Bagels May Help Improve Your Heart Health
Whole wheat, whole grains, or multigrain bagels are rich in fibre which provides a lot of benefits to the heart.
A study conducted in 2022 by BMC Medicine shows that consuming at least a serving of whole grains daily resulted in a 17% lower risk of having cardiovascular diseases compared to those who just consume a serving per month.
Thus, Bagels reduce your risk of cardiovascular diseases as most varieties are high in fibre which improves bad cholesterol levels.
Bagels are High In Carbohydrates
Some persons have a love-hate feeling for bagels because of their high carbohydrate content. For you, this may be good or bad depending on your carbohydrate needs.
Carbohydrate provides the energy the body needs to function, so if you need a lot of energy, taking bagels often may not be bad for you.
Also, it is worth noting that most bagels are made with refined flour which digests very fast and may lead to a spike in blood sugar, however, fibre-rich carbohydrates such as those gotten from wholegrain bagels digest slowly and keep your blood sugar stable.

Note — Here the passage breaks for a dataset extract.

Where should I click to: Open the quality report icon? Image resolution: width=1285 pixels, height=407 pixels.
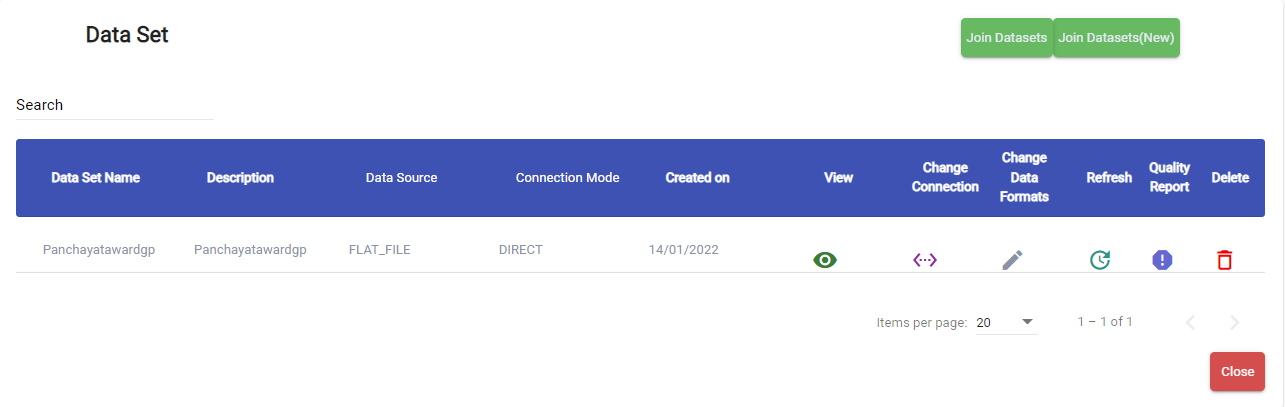tap(1162, 260)
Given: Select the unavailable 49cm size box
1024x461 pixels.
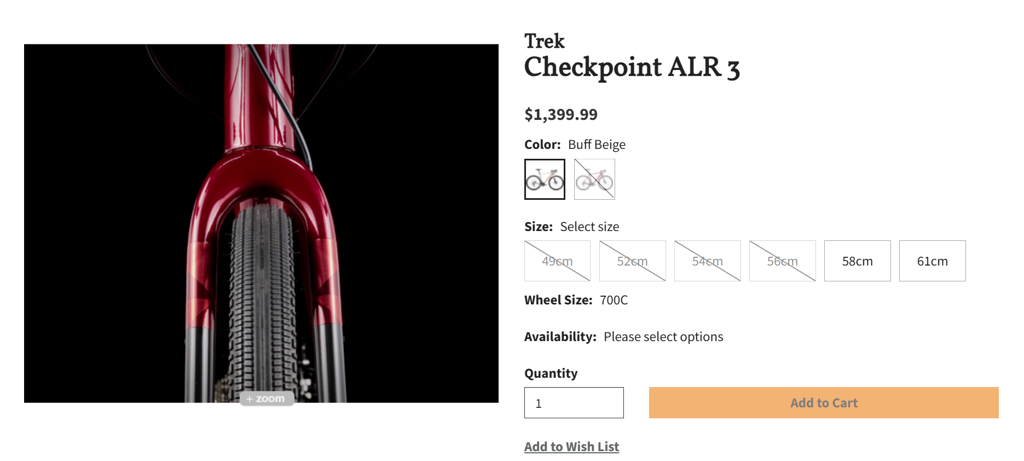Looking at the screenshot, I should 557,261.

Bagels Are a Good Source of Vitamins
Just as bagels are a good source of carbs, they can also be a good source of vitamins and minerals such as vitamin C, calcium, vitamin B1, vitamin B3, and proteins.
Most of the vitamins obtainable from bagels come from the toppings used and the quality of the flour used in baking it, therefore, it is important to choose your bagel toppings and ingredients wisely.
Bagels May Contain a High Amount of Salt
Some bagels may be packed with salt to help preserve and keep them fresh, but when consumed, they can dangerously go above your sodium limits.
Salt is added to meals for taste, but when added in high amounts, it can be dangerous, especially for those with high blood pressure or cardiovascular diseases and conditions.
Bagels can be a great source of carbohydrates, vitamins, protein, and fibre when consumed in moderation.
The ingredients of which a bagel is made go a long way in determining the benefits or danger that lie therein; thus, it is important to always be on the lookout for the ingredients your favourite bagel is made of, with those made of whole wheat/grain been the most recommended.
To help keep watch of your consumption of bagels as a bagel lover, mini-sized, small, or thin bagels consumed once daily may be your best bet as they help you take advantage of all the nutritional benefits while not exceeding the bounds of moderation.
Also, don’t forget to keep an eye on your bagel toppings. High-fibre toppings including seeds, fruits, and oats are more recommended than those topped with loads of cheese, chocolates, or cinnamon sugar which are high in saturated fat.